━━ EXCERPTED PASSAGE

In 2015, when Farnsworth’s report was published, he estimated CW to cost upward of£93 billions and includes a great many expenditures which we think of as properly the duty of a government to pay for.

And an article in yesterday’s Guardian underlined both how blind we are to see CW for what it is, but also how it can be easily be mistaken as a public good.

‘Low wages under Tories have pushed 900,000 UK children into poverty, report finds’

Essentially implying that somehow because this had happened under 14 years of Conservative rule, that this was somehow all their fault, . And that only a change of government might improve things, it quoted Paul Nowak, the general secretary of the TUC, saying as much

“No child in Britain should be growing up below the breadline. But under the Conservatives we have seen a huge rise in working households being pushed into poverty. We urgently need an economic reset and a government that will make work pay.”

Earlier this month, the TUC published a report showing the number of people in insecure, low-paid work had increased by nearly 1 million during the Conservatives’ time in office, to a record 4.1 million.’

It also cited various statistical comparisons with other countries workers and their wage increases to bolster the claim that child poverty in is largely due to low wages. 

It doesn’t, curiously enough, apportion any blame whatsoever upon the employers that pay those low wages in the first place. They know that they can get away with paying low wages because they know government will step in to help boost workers incomes with additional financial support.

Working Tax Credits (WTC) are a device by which the government effectively subsidises employers who pay low wages and so rather than being cast as the villain in this false narrative that the Guardian endlessly promotes, they are at best accomplices.

━━━━

◆ PROBLEM DESCRIPTION ◆
Print the passage on low wages between "Earlier this month, the" and "to low wages.", inclusive. The material after this passage comes from a separate source.

━━ SUPPLIED MATERIAL

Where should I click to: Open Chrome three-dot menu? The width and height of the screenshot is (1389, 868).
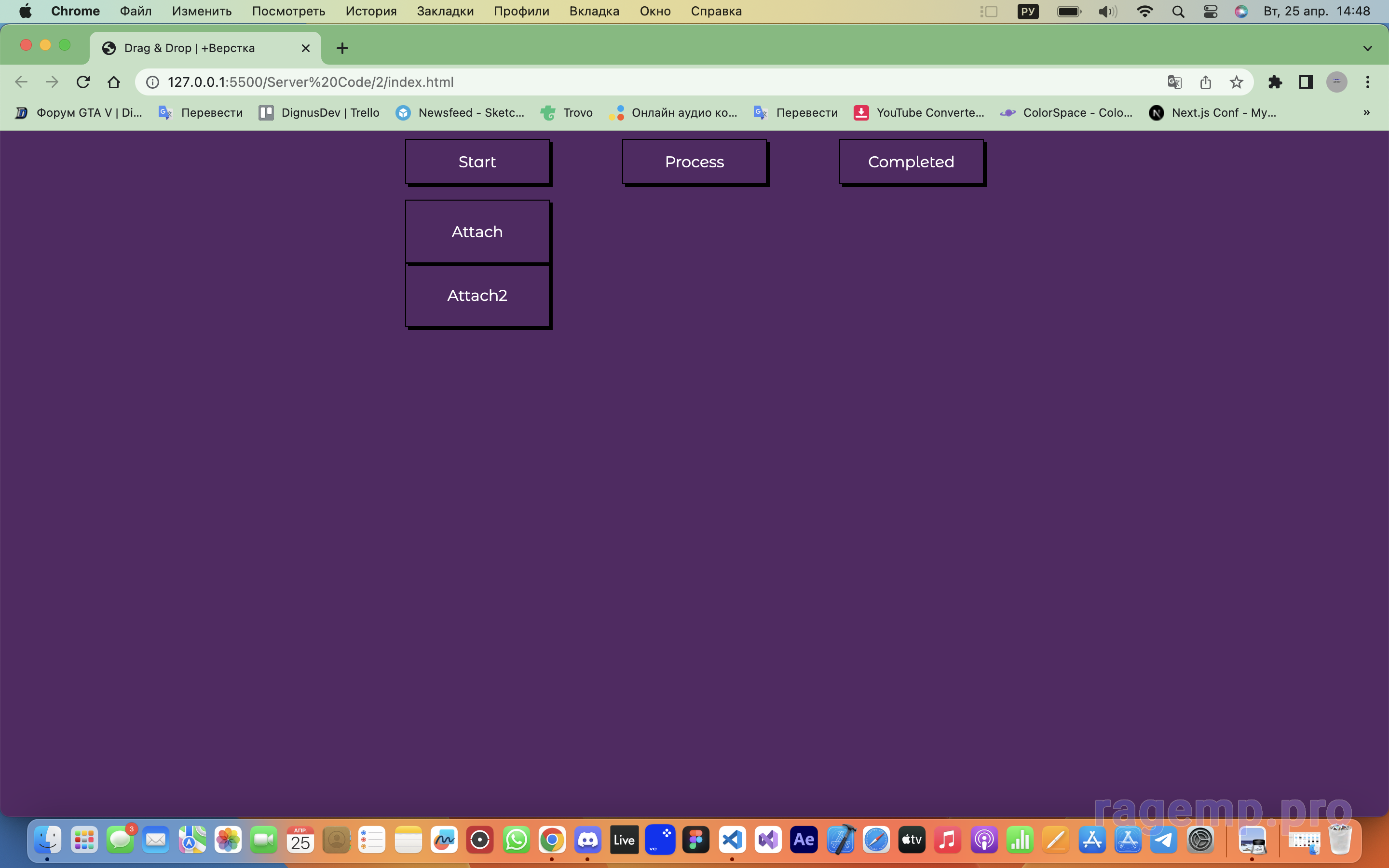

━━━━

◆ OUTPUT OF THE EXERCISE ◆
Earlier this month, the TUC published a report showing the number of people in insecure, low-paid work had increased by nearly 1 million during the Conservatives’ time in office, to a record 4.1 million.’

It also cited various statistical comparisons with other countries workers and their wage increases to bolster the claim that child poverty in is largely due to low wages.